Great Plains Studies, Center for

 

Date of this Version

Winter 1999

Document Type

Article

Citation

Great Plains Quarterly Vol. 19, No. 1, Winter 1999, pp. 57-58.

Comments

Copyright 1999 by the Center for Great Plains Studies, University of Nebraska-Lincoln

Abstract

The Oblates of Mary Immaculate were the dominant Catholic clergy in western Canada and as such played an important role in the colonization of the Great Plains. Proclaiming the Gospel to the Indians and the Metis, the third volume in the Western Oblate History Project, has as its focus the Oblates' missionary work in Canada's prairie provinces from 1845 to 1945.

Raymond Huel begins his study by delineating the ideological values and goals that motivated the Oblate mission in Canada, and then provides a useful analysis of the order's various mission initiatives. During their early years in western Canada the Oblates accommodated themselves to Indian and Metis ways of life, leaving their societies largely intact. The best example of this early work was the mission ambulante wherein priests would live with and instruct the Metis in their summer and winter camps across the Northern Plains. Some, like Albert Lacombe, adapted this form of mission to evangelizing the Cree and Blackfoot. By the 1870s, however, the Oblates became convinced that more extensive and frequent contact was necessary and that the Metis and Indians had to abandon their traditional ways, cultivate land, and become civilized in accordance with acceptable EuroChristian values. This "civilization" could best be accomplished through the education of young children removed from their nomadic backgrounds and traditions and placed in industrial and residential schools where missionaries and nuns would become surrogate parents. The need to fund these educational initiatives forced the Oblates into a partnership with the Canadian government that fundamentally changed Oblate relations with the Native Peoples.

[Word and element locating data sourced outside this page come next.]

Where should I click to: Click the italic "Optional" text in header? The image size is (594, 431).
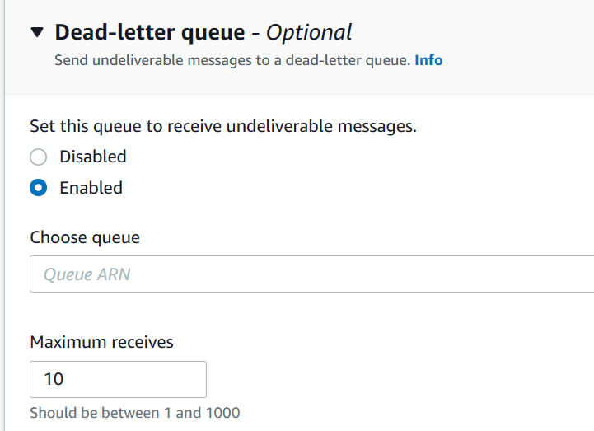(309, 33)
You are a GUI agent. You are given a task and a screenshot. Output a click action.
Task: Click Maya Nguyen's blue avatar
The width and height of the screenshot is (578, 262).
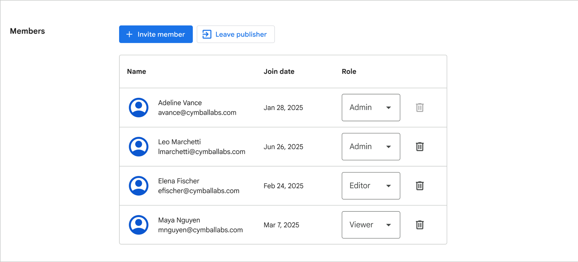(x=139, y=225)
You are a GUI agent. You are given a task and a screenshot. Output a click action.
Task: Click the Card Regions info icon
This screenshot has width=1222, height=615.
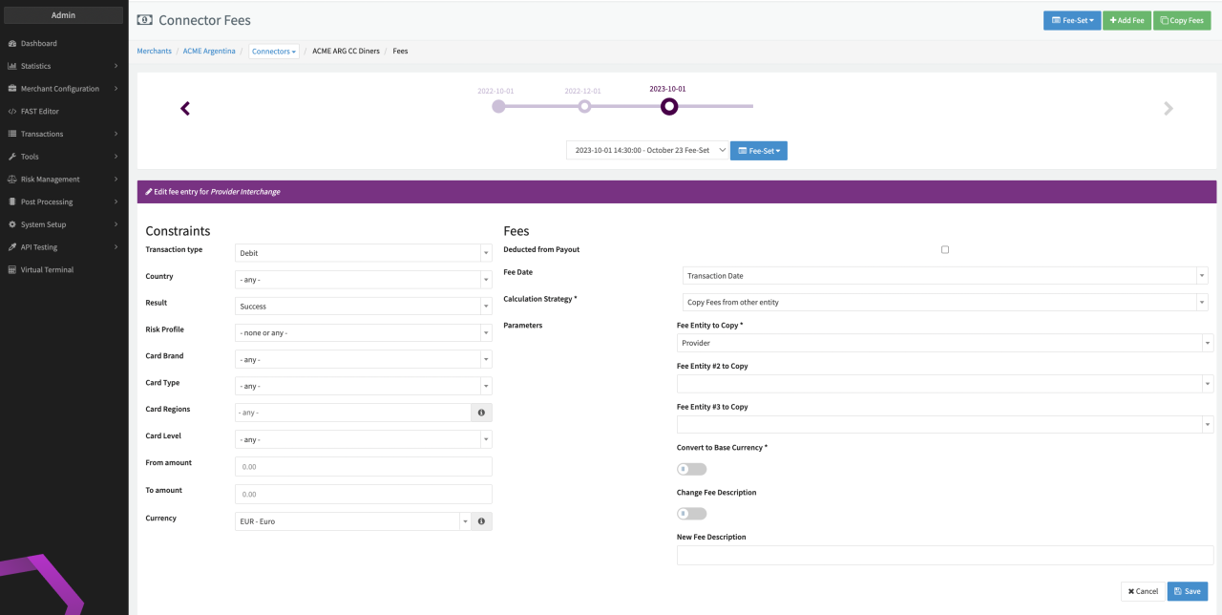pos(481,413)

Huel's analysis of these events and trends is a critical one. Oblate goals were not realized because vision and methods were defective. Although the Oblates tried to understand Native customs and cultures through their extensive use of Native languages, the attempt at directed cultural change led to Native resistance and the experiment's defeat. After a hundred years on the prairies the Oblates had failed to create an indigenous church that reflected the needs and aspirations of the people they served.

Proclaiming the Gospel to the Indians and the Metis touches on a number of other important topics, but these are framed by administrative issues rather than interpretive questions. The Metis, having few direct ties to government programs, receive comparatively little space in the volume. Furthermore, Huel does not analyze the ways in which the Oblate missions to Indians and Metis differed. Apart from these reservations, the book is a good introduction to the Oblate missions in the prairie west.